> Aim of the exercise
Repeat the records exactly. Every line must match.
═════ Task data ═════
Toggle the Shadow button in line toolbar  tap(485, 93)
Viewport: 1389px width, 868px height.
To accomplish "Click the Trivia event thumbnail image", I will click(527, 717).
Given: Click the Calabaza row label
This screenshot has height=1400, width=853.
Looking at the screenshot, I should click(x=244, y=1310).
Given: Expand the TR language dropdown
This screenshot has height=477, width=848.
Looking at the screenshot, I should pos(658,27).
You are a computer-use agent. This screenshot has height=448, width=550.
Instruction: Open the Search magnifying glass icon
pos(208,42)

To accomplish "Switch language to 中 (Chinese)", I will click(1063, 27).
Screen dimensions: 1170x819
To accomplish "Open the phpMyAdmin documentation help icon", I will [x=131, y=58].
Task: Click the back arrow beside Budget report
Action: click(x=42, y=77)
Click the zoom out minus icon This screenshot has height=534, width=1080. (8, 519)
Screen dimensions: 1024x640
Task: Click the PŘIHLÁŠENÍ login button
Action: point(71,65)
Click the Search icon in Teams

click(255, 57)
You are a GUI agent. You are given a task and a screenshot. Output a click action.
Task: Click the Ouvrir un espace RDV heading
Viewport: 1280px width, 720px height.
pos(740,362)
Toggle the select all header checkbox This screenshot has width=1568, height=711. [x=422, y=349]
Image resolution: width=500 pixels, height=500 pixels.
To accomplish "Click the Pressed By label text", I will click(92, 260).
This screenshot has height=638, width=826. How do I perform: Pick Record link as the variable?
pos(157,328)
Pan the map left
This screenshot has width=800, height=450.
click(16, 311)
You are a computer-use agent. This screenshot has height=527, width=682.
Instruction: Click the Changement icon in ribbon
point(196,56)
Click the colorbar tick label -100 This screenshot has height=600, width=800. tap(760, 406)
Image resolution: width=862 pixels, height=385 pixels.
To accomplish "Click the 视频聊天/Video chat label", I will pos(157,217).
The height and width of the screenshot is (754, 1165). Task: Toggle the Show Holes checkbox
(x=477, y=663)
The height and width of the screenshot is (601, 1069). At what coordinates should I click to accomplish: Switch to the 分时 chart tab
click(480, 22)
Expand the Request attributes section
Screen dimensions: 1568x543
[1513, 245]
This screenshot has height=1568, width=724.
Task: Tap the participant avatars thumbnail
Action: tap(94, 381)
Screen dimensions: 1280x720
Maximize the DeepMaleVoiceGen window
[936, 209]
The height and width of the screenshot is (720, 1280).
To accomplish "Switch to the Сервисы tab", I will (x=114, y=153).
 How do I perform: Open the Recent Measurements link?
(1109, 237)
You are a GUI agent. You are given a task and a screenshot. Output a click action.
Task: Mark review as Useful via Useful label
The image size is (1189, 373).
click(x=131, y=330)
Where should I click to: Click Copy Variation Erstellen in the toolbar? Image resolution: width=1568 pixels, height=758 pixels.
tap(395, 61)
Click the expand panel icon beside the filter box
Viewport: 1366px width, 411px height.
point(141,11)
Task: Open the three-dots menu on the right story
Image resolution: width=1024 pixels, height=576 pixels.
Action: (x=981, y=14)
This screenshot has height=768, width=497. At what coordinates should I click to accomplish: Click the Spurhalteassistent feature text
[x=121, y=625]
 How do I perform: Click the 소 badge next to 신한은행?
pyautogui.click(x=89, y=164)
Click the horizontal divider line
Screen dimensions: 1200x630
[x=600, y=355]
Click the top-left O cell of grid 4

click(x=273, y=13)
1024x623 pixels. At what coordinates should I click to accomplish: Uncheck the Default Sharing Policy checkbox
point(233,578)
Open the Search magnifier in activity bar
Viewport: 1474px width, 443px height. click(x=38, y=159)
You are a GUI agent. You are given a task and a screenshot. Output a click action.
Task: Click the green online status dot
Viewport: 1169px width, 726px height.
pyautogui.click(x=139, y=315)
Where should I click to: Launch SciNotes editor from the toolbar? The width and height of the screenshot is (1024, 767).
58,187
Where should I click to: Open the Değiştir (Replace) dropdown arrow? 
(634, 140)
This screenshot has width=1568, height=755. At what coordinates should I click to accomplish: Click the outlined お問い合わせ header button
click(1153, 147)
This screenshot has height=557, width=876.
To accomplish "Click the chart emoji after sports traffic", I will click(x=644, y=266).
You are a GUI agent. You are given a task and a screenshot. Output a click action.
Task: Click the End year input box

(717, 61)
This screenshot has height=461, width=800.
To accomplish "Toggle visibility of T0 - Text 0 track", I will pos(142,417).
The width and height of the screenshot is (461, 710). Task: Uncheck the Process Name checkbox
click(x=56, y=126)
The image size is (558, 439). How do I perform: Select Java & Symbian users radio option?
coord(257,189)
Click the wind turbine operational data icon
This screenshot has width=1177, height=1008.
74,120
═════
> Response box
Toggle the Shadow button in line toolbar  tap(485, 93)
Viewport: 1389px width, 868px height.
To accomplish "Click the Trivia event thumbnail image", I will click(527, 717).
Given: Click the Calabaza row label
This screenshot has height=1400, width=853.
Looking at the screenshot, I should click(x=244, y=1310).
Given: Expand the TR language dropdown
This screenshot has height=477, width=848.
Looking at the screenshot, I should pos(658,27).
You are a computer-use agent. This screenshot has height=448, width=550.
Instruction: Open the Search magnifying glass icon
pos(208,42)

To accomplish "Switch language to 中 (Chinese)", I will click(1063, 27).
Screen dimensions: 1170x819
To accomplish "Open the phpMyAdmin documentation help icon", I will [x=131, y=58].
Task: Click the back arrow beside Budget report
Action: click(x=42, y=77)
Click the zoom out minus icon This screenshot has height=534, width=1080. (8, 519)
Screen dimensions: 1024x640
Task: Click the PŘIHLÁŠENÍ login button
Action: point(71,65)
Click the Search icon in Teams

click(255, 57)
You are a GUI agent. You are given a task and a screenshot. Output a click action.
Task: Click the Ouvrir un espace RDV heading
Viewport: 1280px width, 720px height.
pos(740,362)
Toggle the select all header checkbox This screenshot has width=1568, height=711. [x=422, y=349]
Image resolution: width=500 pixels, height=500 pixels.
To accomplish "Click the Pressed By label text", I will click(92, 260).
This screenshot has height=638, width=826. How do I perform: Pick Record link as the variable?
pos(157,328)
Pan the map left
This screenshot has width=800, height=450.
click(16, 311)
You are a computer-use agent. This screenshot has height=527, width=682.
Instruction: Click the Changement icon in ribbon
point(196,56)
Click the colorbar tick label -100 This screenshot has height=600, width=800. tap(760, 406)
Image resolution: width=862 pixels, height=385 pixels.
To accomplish "Click the 视频聊天/Video chat label", I will pos(157,217).
The height and width of the screenshot is (754, 1165). Task: Toggle the Show Holes checkbox
(x=477, y=663)
The height and width of the screenshot is (601, 1069). At what coordinates should I click to accomplish: Switch to the 分时 chart tab
click(480, 22)
Expand the Request attributes section
Screen dimensions: 1568x543
[1513, 245]
This screenshot has height=1568, width=724.
Task: Tap the participant avatars thumbnail
Action: tap(94, 381)
Screen dimensions: 1280x720
Maximize the DeepMaleVoiceGen window
[936, 209]
The height and width of the screenshot is (720, 1280).
To accomplish "Switch to the Сервисы tab", I will (x=114, y=153).
 How do I perform: Open the Recent Measurements link?
(1109, 237)
You are a GUI agent. You are given a task and a screenshot. Output a click action.
Task: Mark review as Useful via Useful label
The image size is (1189, 373).
click(x=131, y=330)
Where should I click to: Click Copy Variation Erstellen in the toolbar? Image resolution: width=1568 pixels, height=758 pixels.
tap(395, 61)
Click the expand panel icon beside the filter box
Viewport: 1366px width, 411px height.
point(141,11)
Task: Open the three-dots menu on the right story
Image resolution: width=1024 pixels, height=576 pixels.
Action: (x=981, y=14)
This screenshot has height=768, width=497. At what coordinates should I click to accomplish: Click the Spurhalteassistent feature text
[x=121, y=625]
 How do I perform: Click the 소 badge next to 신한은행?
pyautogui.click(x=89, y=164)
Click the horizontal divider line
Screen dimensions: 1200x630
[x=600, y=355]
Click the top-left O cell of grid 4

click(x=273, y=13)
1024x623 pixels. At what coordinates should I click to accomplish: Uncheck the Default Sharing Policy checkbox
point(233,578)
Open the Search magnifier in activity bar
Viewport: 1474px width, 443px height. click(x=38, y=159)
You are a GUI agent. You are given a task and a screenshot. Output a click action.
Task: Click the green online status dot
Viewport: 1169px width, 726px height.
pyautogui.click(x=139, y=315)
Where should I click to: Launch SciNotes editor from the toolbar? The width and height of the screenshot is (1024, 767).
58,187
Where should I click to: Open the Değiştir (Replace) dropdown arrow? 
(634, 140)
This screenshot has width=1568, height=755. At what coordinates should I click to accomplish: Click the outlined お問い合わせ header button
click(1153, 147)
This screenshot has height=557, width=876.
To accomplish "Click the chart emoji after sports traffic", I will click(x=644, y=266).
You are a GUI agent. You are given a task and a screenshot. Output a click action.
Task: Click the End year input box

(717, 61)
This screenshot has height=461, width=800.
To accomplish "Toggle visibility of T0 - Text 0 track", I will pos(142,417).
The width and height of the screenshot is (461, 710). Task: Uncheck the Process Name checkbox
click(x=56, y=126)
The image size is (558, 439). How do I perform: Select Java & Symbian users radio option?
coord(257,189)
Click the wind turbine operational data icon
This screenshot has width=1177, height=1008.
74,120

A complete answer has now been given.